Ce chemin musical conduit l’auditeur au cœur d’un désert imaginaire, territoire mouvant où se superposent mirages artificiels et épopées intimes. Les nappes électroniques, tantôt éthérées, tantôt vibrantes, se mêlent à des cordes effleurées et à des textures synthétiques d’une grande finesse, créant un espace sonore à la fois vaste et intime. L’impression qui s’en dégage est celle d’une marche lente, d’une errance habitée, où chaque note semble résonner dans l’air brûlant et minéral d’une étendue infinie.
Le récit implicite de cet EP convoque la figure du Djinn, être mystique issu de l’imaginaire islamique, qui hante ici les confins d’un univers presque science-fictionnel. Errant dans un horizon sans fin, le Djinn devient le guide invisible d’une quête spirituelle : son souffle parcourt la musique comme une présence impalpable, oscillant entre force et fragilité.

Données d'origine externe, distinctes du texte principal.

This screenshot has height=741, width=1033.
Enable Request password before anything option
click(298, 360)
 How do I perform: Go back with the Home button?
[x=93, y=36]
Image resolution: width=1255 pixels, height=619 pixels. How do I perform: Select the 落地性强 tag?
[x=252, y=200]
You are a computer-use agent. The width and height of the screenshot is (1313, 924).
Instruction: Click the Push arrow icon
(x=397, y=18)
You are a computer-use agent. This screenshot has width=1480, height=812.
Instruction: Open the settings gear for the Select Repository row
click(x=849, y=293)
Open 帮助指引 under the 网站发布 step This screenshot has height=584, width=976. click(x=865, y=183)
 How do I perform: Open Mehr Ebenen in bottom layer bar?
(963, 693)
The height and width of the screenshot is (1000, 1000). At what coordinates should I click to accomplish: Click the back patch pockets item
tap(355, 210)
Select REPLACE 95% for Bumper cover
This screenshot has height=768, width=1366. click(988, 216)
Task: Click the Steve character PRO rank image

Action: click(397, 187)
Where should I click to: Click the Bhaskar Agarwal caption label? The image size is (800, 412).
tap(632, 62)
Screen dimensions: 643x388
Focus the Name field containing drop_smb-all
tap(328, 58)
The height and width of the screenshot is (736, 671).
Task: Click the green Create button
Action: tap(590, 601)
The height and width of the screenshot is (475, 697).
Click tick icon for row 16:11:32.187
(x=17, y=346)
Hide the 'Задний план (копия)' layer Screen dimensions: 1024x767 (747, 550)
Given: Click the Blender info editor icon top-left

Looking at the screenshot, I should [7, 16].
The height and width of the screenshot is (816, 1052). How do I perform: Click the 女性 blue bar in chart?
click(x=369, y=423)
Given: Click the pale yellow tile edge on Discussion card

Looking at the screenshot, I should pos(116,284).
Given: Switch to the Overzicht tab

L’écoute, profondément contemplative, alterne entre suspens et déflagrations intérieures, entre silence et élan. Elle agit comme un miroir intime : chaque morceau invite à l’introspection, à sonder ses propres déserts, à reconnaître ses mirages et à accueillir ses apaisements. Car à mesure que l’on progresse dans l’EP, la densité sonore s’allège, le tumulte se retire, et l’on atteint un horizon plus organique, apaisé, presque silencieux. Ce dénouement marque la fin du désert, mais aussi le commencement d’un autre espace — celui du calme retrouvé, fragile et précieux.